Records from a collection:
BEGIN

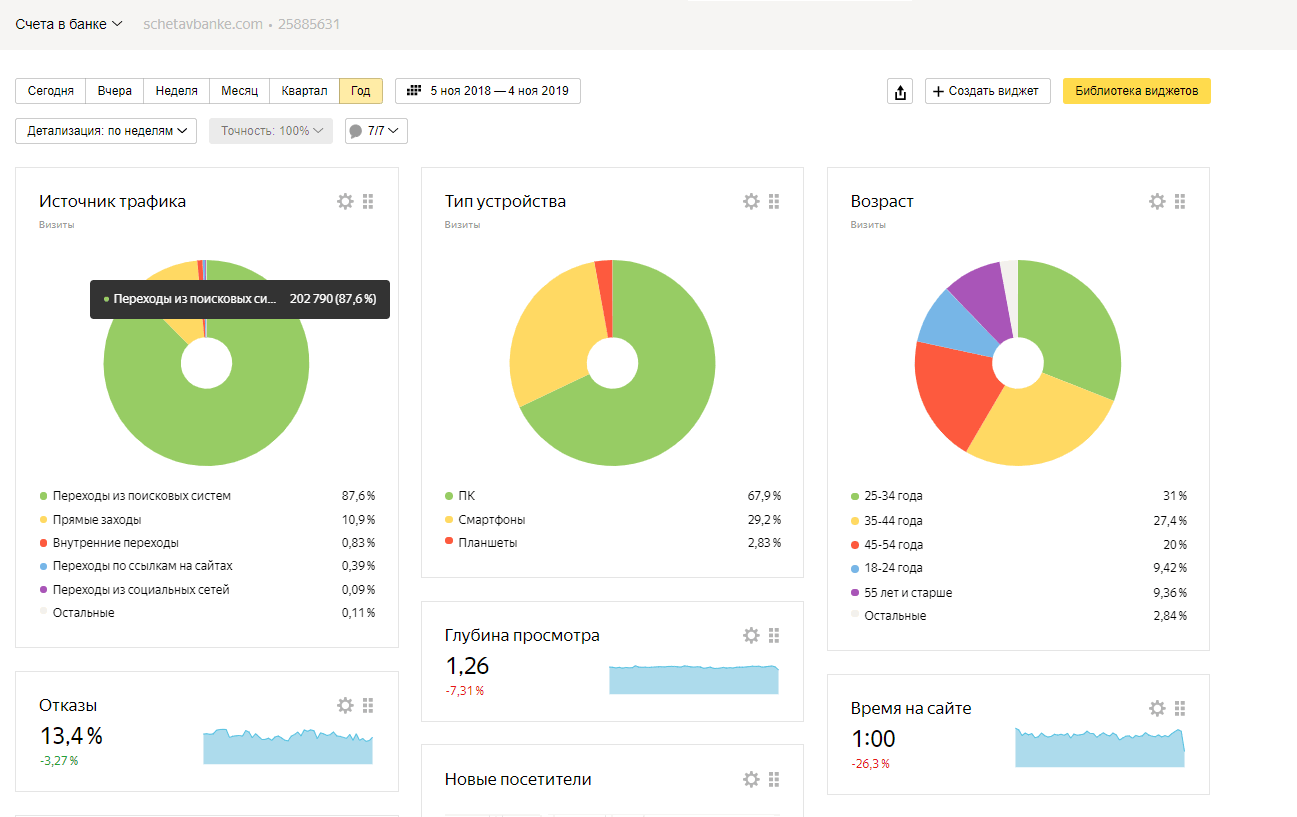Expand the 7/7 annotations dropdown

pyautogui.click(x=376, y=131)
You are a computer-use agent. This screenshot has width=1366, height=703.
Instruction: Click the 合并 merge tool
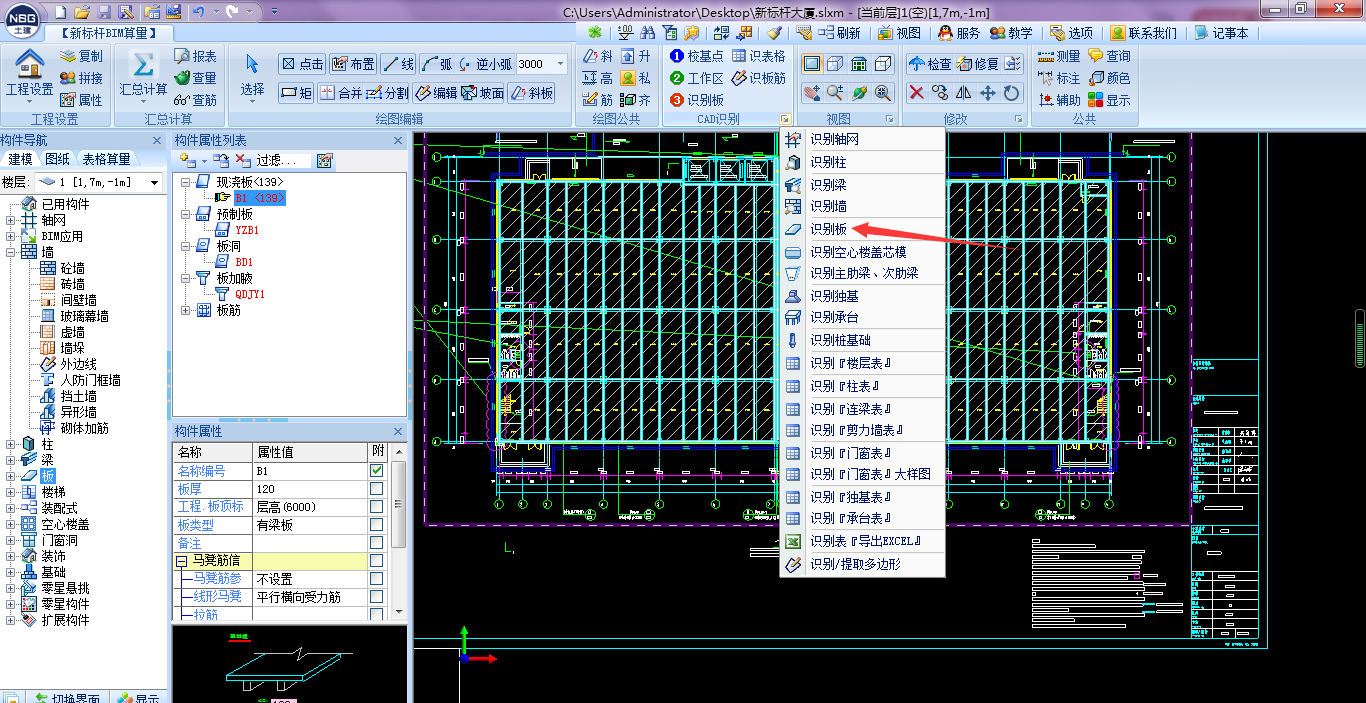pyautogui.click(x=340, y=93)
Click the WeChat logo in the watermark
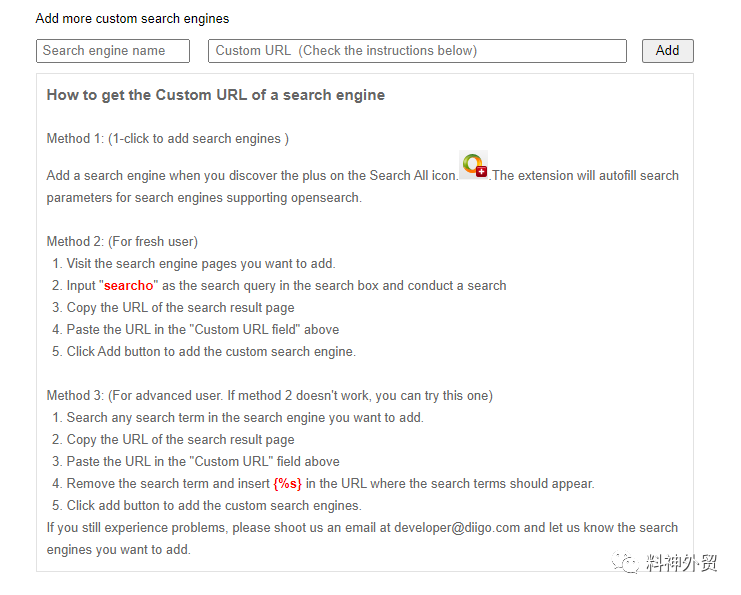The height and width of the screenshot is (595, 741). click(x=628, y=564)
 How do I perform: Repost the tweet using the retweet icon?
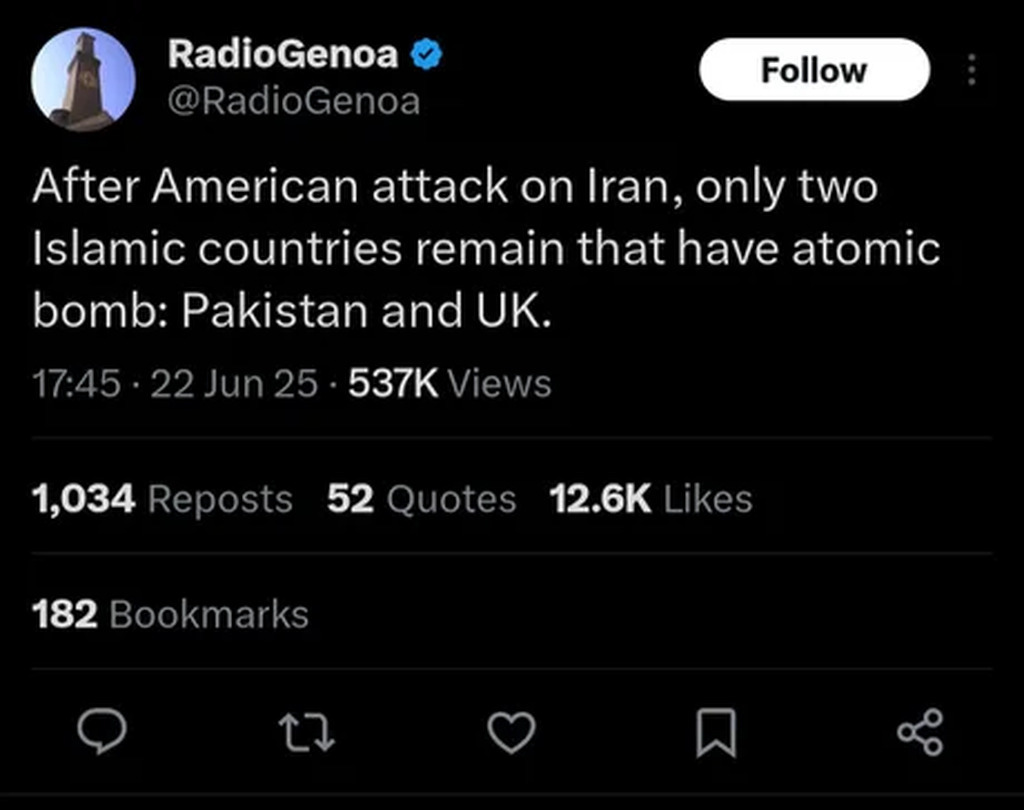[306, 732]
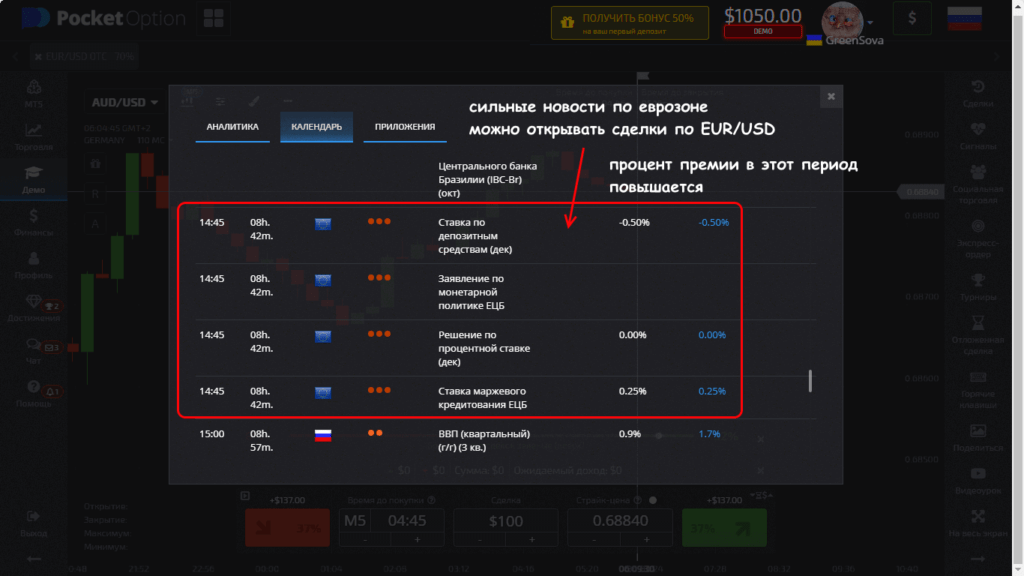
Task: Close the calendar popup panel
Action: tap(830, 96)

END

* Action item
From the line containing "You are a computer-use" down to the final line of the records above, restate every line word for word, add nothing, and skip the pictures.

* Task result
You are a computer-use agent. This screenshot has width=1366, height=703.
Instruction: Click the 合并 merge tool
pyautogui.click(x=340, y=93)
Click the WeChat logo in the watermark
The height and width of the screenshot is (595, 741). click(x=628, y=564)
 How do I perform: Repost the tweet using the retweet icon?
[306, 732]
Task: Close the calendar popup panel
Action: tap(830, 96)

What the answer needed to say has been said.